Hedge funds make a comeback

They’re back! Two separate research reports issued last Friday chart the steady return of hedge funds from the disastrous two-year period after the market meltdown, which saw liquidations and significant declines in total hedge fund investments.

Hedge fund assets hit $2.47 tn at the end of 2010, up 5.7 percent in the fourth quarter, driven mainly by performance and – to a lesser extent – investor flows, according to HedgeFund.net (HFN), an online news site owned by New York-based broker-dealer Channel Capital Group.

HFN notes that the 2010 total was short of the $2.86 tn recorded in 2007 before the financial crisis, but up from a low of $1.93 tn in 2008, according to wire service reports.

Hedge funds’ asset-weighted returns hit 10 percent last year as 63 percent of funds in HFN’s database surpassed their historical high-water mark. That high-water mark represents the peak value a fund has reached in the past, above which managers can start charging a fee on fund profits.

Hedge funds investing in Asia had the highest rate of growth regionally, while European-focused funds reported net redemptions, reports HFN. Investors favored fixed-income investment strategies over equity-focused funds, as measured by the rate of growth in new investor money.

HFN’s report was based on its database of more than 7,100 hedge funds, fund of hedge funds and managed-futures products.

New hedge fund launches outpaced liquidations for the first time since 2007, according to a separate report from Chicago-based Hedge Fund Research (HFR), which tallied 935 new fund start-ups and 743 liquidations in 2010.

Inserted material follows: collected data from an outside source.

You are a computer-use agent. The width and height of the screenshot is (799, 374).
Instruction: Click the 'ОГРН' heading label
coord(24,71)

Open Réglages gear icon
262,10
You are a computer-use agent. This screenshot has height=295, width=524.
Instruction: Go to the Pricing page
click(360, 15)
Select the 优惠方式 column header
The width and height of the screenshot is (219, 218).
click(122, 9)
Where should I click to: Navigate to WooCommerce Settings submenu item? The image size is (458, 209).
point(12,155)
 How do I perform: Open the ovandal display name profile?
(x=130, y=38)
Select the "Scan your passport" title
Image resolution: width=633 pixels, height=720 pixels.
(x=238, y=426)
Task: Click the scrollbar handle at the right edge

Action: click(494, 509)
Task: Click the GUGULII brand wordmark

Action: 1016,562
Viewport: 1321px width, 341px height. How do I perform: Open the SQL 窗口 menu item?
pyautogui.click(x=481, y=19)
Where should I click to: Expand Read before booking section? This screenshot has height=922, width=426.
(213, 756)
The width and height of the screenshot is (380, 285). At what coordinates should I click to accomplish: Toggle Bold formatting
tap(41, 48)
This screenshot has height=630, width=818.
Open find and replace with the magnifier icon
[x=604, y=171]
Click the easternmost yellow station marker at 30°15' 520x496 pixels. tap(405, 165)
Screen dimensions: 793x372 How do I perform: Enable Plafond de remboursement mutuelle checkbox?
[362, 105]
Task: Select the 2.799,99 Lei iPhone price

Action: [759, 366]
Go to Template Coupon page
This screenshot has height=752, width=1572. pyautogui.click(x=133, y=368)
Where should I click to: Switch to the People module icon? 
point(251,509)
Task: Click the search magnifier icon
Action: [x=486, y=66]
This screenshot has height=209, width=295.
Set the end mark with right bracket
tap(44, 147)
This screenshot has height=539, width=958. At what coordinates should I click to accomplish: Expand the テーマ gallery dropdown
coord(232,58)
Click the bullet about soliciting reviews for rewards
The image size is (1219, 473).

That represents the highest number of launches and the lowest number of liquidations since 2007 when nearly 1,200 new hedge funds were launched, says HFR. The research firm estimates that hedge fund assets hit $1.9 tn at the end of 2010.

A total of 220 new funds launched in the fourth quarter of 2010, reports HFR, which represents the second-lowest quarterly launch total of the last six quarters. But only 158 funds liquidated in Q4, the lowest number of liquidations since the fourth quarter of 2007 and approximately 20 percent of the record total of 778 funds liquidated in the volatile last quarter of 2008.

The HFRI Fund Weighted Composite Index posted 10.3 percent returns for 2010. The top decile returned an average of 43.2 percent while the bottom decile declined by 14.6 percent, according to HFR.

JPMorgan holds nearly 30 percent of the market share as prime broker for hedge funds and Goldman Sachs 20 percent, according to HFR. Average incentive fees fell to 18.95 percent industry-wide, the lowest level since HFR began tracking aggregate industry fee structure. Average management fees are unchanged at 1.58 percent, reports HFR.